The most important thing you have to remember is that 

**you don't have to remember anything!**


##When you have a question, just **GOOGLE** it  


#Agenda

* Basic Concepts
  * Pandas Series
  * Pandas DataFrame

* Data Extraction 
* Data Exploration
* Basic Data Manipultaions


# Basic Concepts

In [None]:
# It is very common to use the "pd" alias when importing pandas
import pandas as pd

"""
Since pandas is a well maintained library, 
let's check the version that we are using so we can be specific when 
tyring to find a solution in Google
"""
pd.__version__


### Series
**`Series`** in pandas is a representatin of a column.

You can see a `Series` as a list of values

[documentation](https://pandas.pydata.org/pandas-docs/stable/reference/api/pandas.Series.html) 

In [None]:
# note that the dtype inferred from the data
color_series = pd.Series(data=['Blue', 'Green', 'Red'])
color_series

In [None]:
size_series = pd.Series(data=[4.5, 3, 2])
size_series

### DataFrame
**`DataFrame`** in pandas is a representatin of a table.
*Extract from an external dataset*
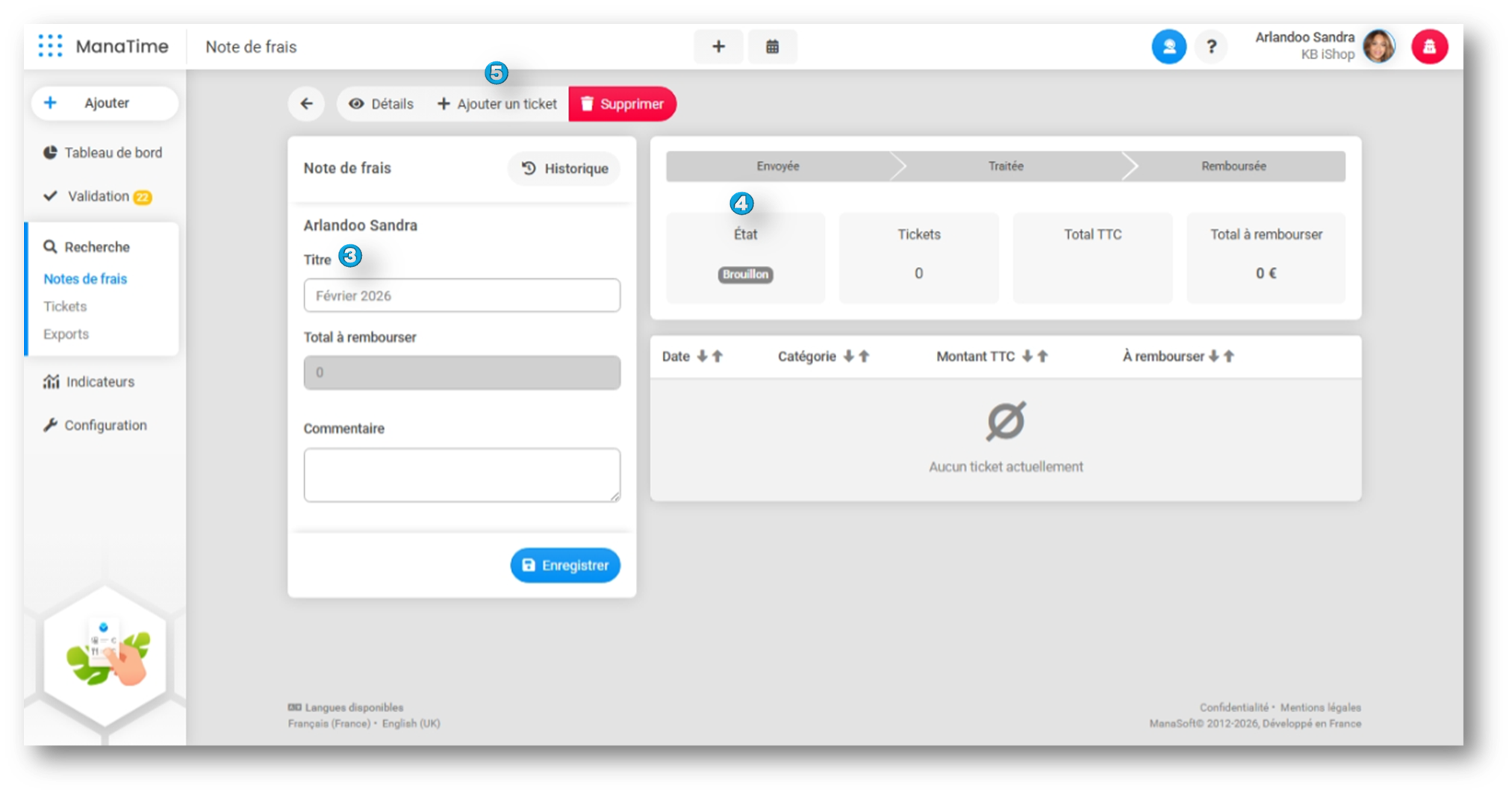Open the help question mark icon
This screenshot has height=794, width=1512.
click(x=1211, y=47)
Each `DataFrame` contains one or more `Series` 

[documentation](https://pandas.pydata.org/pandas-docs/stable/reference/api/pandas.DataFrame.html) 

In [None]:
# There are many ways to create a DataFrame
# For example, here we use the Series objects from before
my_df = pd.DataFrame( { 'color': color_series, 'size': size_series })
my_df

In [None]:
# Creating a DataFrame from list of lists

# initialize list of lists
list_of_lists = [['Tom', 10], ['Jerry', 15], ['Maya']]
  
# Create the pandas DataFrame
pd.DataFrame(list_of_lists, columns = ['Name', 'Age'])

###Data Extraction
One of the powerfull features of pandas is the simplicity of reading data from different sources.
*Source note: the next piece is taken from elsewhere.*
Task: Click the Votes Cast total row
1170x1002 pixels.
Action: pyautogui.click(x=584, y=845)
[read_csv](https://pandas.pydata.org/docs/reference/api/pandas.read_csv.html)

[read_json](https://pandas.pydata.org/docs/reference/api/pandas.read_json.html)

[read_sql](https://pandas.pydata.org/docs/reference/api/pandas.read_sql.html)

Let's clone into our machine some CSVs from github and load them into a DataFrame



In [None]:
# using "!" on this notebook will run a bash command
! git clone https://github.com/Sagi15G/de_python_course.git

In [None]:
# listing the files on our working directory to see the files
!ls

In [None]:
# this is the path of our course files
!ls de_python_course/data/movies_csv/*

In [None]:
# quickly go over the README file
!cat de_python_course/data/movies_csv/README.txt

In [None]:
# now that we have some files let's load one of them
movies_df = pd.read_csv(filepath_or_buffer='de_python_course/data/movies_csv/movies.csv',sep=',')
# head--> print the first rows (default as 5)
movies_df.head()

### Data Exploration


In [None]:
# Let's see some pandas functions that will help us to understand our data

# info(). --> columns metadata
movies_df.info()

In [None]:
# describe --> data basic statistics
# note that in default we see only numeric columns
movies_df.describe()

In [None]:
# using include='all' will show all the columns
movies_df.describe(include='all')

In [None]:
# another usefull function to start with is value_counts()
"""
same as this SQL command
SELECT genres,COUNT(*)
FROM movies_df
GROUP BY genres
"""

movies_df["genres"].value_counts()

### Basic Data Manipulations

In [None]:
# let's fist load another data frame
ratings_df = pd.read_csv(filepath_or_buffer='de_python_course/data/movies_csv/ratings.csv',sep=',')
ratings_df.head(10)


In [None]:
# a quick exploration
ratings_df.describe()

In [None]:
# accessing columns is pretty straightforward 
# for example, let's filter only movies with rating >=4
ratings_df[ratings_df["rating"] >= 4].head()

In [None]:
# now let's add a new column that will show us timestamp as a datetime object
ratings_df['timestamp_as_datetime'] = pd.to_datetime(ratings_df['timestamp'],unit='s')
ratings_df.head()



In [None]:
# let's calculate the average rating per year
ratings_df.groupby(ratings_df["timestamp_as_datetime"].dt.year, sort=True)["rating"].mean()

In [None]:
# A spoiler of the next sessions: why not plotting it?
ratings_df.groupby(ratings_df["timestamp_as_datetime"].dt.year, sort=True)["rating"].mean().plot()

### Summary
There are multiple ways to work with pandas

Don't try to remember them, just Google your need and save precious time (: